Le petit vieillard était un bon père qui venait ainsi de la campagne d’Oten, charroyant son malheureux fils à petites journées. À les voir affligés comme ils étaient, tout le monde s’attendrissait au long de la route.

Nos ingénieurs français ont placé depuis ce temps-là quatre barres de fer parallèles, qui vont de Pesth à Belgrade, en passant par Szeggedin. Il suffit de quelques heures pour traverser ces plaines immenses comme la mer, où l’on voyageait pendant des semaines.

La dernière fois que j’ai vu Szeggedin, cet étrange village qui contiendrait tous les clochers réunis du pays de Beauce, il y avait un ancien élève de notre École polytechnique, qui était roi du pays. Il jetait en passant un pont de mille mètres sur la Theiss : un magnifique pont pour la voie ferrée.
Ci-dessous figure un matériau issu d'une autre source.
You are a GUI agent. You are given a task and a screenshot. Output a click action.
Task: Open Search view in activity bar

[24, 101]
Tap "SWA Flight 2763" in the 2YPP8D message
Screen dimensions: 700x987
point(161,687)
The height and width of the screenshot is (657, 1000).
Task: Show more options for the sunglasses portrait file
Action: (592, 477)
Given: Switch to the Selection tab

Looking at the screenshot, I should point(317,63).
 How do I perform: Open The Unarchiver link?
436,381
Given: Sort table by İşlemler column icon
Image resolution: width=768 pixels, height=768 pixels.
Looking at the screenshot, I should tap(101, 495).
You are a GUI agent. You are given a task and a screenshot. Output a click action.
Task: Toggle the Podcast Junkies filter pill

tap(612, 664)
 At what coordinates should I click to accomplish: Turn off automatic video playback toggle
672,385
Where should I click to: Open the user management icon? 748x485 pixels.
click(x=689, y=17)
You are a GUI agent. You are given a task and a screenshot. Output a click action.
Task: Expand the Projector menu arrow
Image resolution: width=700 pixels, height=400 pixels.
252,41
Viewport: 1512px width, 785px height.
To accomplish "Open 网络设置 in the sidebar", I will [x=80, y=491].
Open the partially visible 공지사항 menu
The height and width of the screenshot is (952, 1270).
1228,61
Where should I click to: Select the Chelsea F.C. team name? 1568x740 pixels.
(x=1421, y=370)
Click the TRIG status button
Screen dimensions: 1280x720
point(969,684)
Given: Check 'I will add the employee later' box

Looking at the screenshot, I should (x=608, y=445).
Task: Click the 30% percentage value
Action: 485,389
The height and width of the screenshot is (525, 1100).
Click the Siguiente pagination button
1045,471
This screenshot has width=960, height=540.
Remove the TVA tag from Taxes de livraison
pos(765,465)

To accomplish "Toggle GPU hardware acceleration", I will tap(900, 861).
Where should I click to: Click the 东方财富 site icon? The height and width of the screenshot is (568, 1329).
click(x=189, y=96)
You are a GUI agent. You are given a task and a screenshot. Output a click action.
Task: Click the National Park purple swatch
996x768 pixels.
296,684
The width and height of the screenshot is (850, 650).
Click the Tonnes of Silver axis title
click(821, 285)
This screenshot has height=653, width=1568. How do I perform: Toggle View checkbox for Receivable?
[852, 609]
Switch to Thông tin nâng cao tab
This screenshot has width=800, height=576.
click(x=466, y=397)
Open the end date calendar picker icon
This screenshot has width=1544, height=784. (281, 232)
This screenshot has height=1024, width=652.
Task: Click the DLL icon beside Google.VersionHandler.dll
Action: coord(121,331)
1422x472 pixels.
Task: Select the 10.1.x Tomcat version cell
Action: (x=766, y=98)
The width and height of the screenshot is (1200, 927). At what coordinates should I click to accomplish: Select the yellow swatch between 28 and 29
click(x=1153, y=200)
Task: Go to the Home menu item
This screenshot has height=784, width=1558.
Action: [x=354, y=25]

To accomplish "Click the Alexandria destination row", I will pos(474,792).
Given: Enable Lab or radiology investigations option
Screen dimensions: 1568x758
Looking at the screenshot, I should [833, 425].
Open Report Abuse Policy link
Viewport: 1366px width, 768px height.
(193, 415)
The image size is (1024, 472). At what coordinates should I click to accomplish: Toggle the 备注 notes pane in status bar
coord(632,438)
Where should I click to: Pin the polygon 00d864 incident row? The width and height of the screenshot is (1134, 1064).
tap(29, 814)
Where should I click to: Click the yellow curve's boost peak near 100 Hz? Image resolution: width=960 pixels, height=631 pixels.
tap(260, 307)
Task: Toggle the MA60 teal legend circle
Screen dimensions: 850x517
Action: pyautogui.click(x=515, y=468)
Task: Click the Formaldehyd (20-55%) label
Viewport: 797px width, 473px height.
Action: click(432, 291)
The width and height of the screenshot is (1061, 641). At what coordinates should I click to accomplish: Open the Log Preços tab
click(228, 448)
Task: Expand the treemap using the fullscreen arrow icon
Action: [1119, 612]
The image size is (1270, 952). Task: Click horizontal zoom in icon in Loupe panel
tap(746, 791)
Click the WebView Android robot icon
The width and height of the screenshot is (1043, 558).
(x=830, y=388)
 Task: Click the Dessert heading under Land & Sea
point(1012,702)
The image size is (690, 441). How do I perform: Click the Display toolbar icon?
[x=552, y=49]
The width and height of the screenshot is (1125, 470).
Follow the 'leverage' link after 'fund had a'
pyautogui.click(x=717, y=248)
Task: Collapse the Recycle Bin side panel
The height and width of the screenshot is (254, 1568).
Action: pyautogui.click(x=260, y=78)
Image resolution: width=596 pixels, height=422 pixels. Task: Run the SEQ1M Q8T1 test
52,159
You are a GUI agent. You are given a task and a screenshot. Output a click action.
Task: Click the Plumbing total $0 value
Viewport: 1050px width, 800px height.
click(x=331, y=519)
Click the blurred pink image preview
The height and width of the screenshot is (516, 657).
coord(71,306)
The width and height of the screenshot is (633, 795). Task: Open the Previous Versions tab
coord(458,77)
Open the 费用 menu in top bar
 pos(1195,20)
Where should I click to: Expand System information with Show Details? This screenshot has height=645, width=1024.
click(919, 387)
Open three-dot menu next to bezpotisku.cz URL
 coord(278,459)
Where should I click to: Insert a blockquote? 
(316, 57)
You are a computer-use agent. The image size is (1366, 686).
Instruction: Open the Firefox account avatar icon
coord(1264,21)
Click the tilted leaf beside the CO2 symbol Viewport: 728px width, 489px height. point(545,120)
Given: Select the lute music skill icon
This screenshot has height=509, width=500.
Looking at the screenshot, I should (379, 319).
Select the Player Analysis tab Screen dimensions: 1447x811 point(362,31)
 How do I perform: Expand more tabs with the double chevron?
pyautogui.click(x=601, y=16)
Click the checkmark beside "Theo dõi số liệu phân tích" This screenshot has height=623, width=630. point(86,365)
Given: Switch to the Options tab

Les ingénieurs autrichiens venaient regarder les travaux, exécutés par une fourmillière humaine, où l’on aurait pu distinguer vingt races et qui parlait quinze langues.

Le pont sortait de l’eau, déjà appuyé sur ces grandes colonnes tabulaires, et je vis un appareil photographique qui braquait déjà sur les arches inachevées, l’œil rond de sa chambre noire. Notre civilisation est là.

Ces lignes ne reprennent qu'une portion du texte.